[Entries taken from a collection]
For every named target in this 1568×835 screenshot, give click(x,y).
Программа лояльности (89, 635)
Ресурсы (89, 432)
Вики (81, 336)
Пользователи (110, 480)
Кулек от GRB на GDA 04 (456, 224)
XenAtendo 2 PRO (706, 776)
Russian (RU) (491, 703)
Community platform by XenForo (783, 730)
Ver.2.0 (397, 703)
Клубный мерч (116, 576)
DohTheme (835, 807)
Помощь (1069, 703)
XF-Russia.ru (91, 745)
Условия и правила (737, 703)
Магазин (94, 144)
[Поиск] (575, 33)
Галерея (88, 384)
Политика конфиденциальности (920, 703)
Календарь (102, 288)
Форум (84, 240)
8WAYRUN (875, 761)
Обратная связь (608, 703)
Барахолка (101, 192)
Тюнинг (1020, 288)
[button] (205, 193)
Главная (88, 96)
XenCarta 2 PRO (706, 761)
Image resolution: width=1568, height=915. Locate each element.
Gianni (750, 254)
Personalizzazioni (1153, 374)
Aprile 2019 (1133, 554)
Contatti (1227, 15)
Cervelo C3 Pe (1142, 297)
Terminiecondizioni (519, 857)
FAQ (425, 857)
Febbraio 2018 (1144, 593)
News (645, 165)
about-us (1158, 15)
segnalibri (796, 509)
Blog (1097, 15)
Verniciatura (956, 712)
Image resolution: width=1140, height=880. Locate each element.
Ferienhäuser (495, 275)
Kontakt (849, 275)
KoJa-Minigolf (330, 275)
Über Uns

** THE EXERCISE **
Copy every one of the records above word for word, without changing anything.

** EXERCISE ANSWER **
For every named target in this 1568×835 screenshot, give click(x,y).
Программа лояльности (89, 635)
Ресурсы (89, 432)
Вики (81, 336)
Пользователи (110, 480)
Кулек от GRB на GDA 04 (456, 224)
XenAtendo 2 PRO (706, 776)
Russian (RU) (491, 703)
Community platform by XenForo (783, 730)
Ver.2.0 (397, 703)
Клубный мерч (116, 576)
DohTheme (835, 807)
Помощь (1069, 703)
XF-Russia.ru (91, 745)
Условия и правила (737, 703)
Магазин (94, 144)
[Поиск] (575, 33)
Галерея (88, 384)
Политика конфиденциальности (920, 703)
Календарь (102, 288)
Форум (84, 240)
8WAYRUN (875, 761)
Обратная связь (608, 703)
Барахолка (101, 192)
Тюнинг (1020, 288)
[button] (205, 193)
Главная (88, 96)
XenCarta 2 PRO (706, 761)
Image resolution: width=1568, height=915. Locate each element.
Gianni (750, 254)
Personalizzazioni (1153, 374)
Aprile 2019 (1133, 554)
Contatti (1227, 15)
Cervelo C3 Pe (1142, 297)
Terminiecondizioni (519, 857)
FAQ (425, 857)
Febbraio 2018 (1144, 593)
News (645, 165)
about-us (1158, 15)
segnalibri (796, 509)
Blog (1097, 15)
Verniciatura (956, 712)
Image resolution: width=1140, height=880. Locate each element.
Ferienhäuser (495, 275)
Kontakt (849, 275)
KoJa-Minigolf (330, 275)
Über Uns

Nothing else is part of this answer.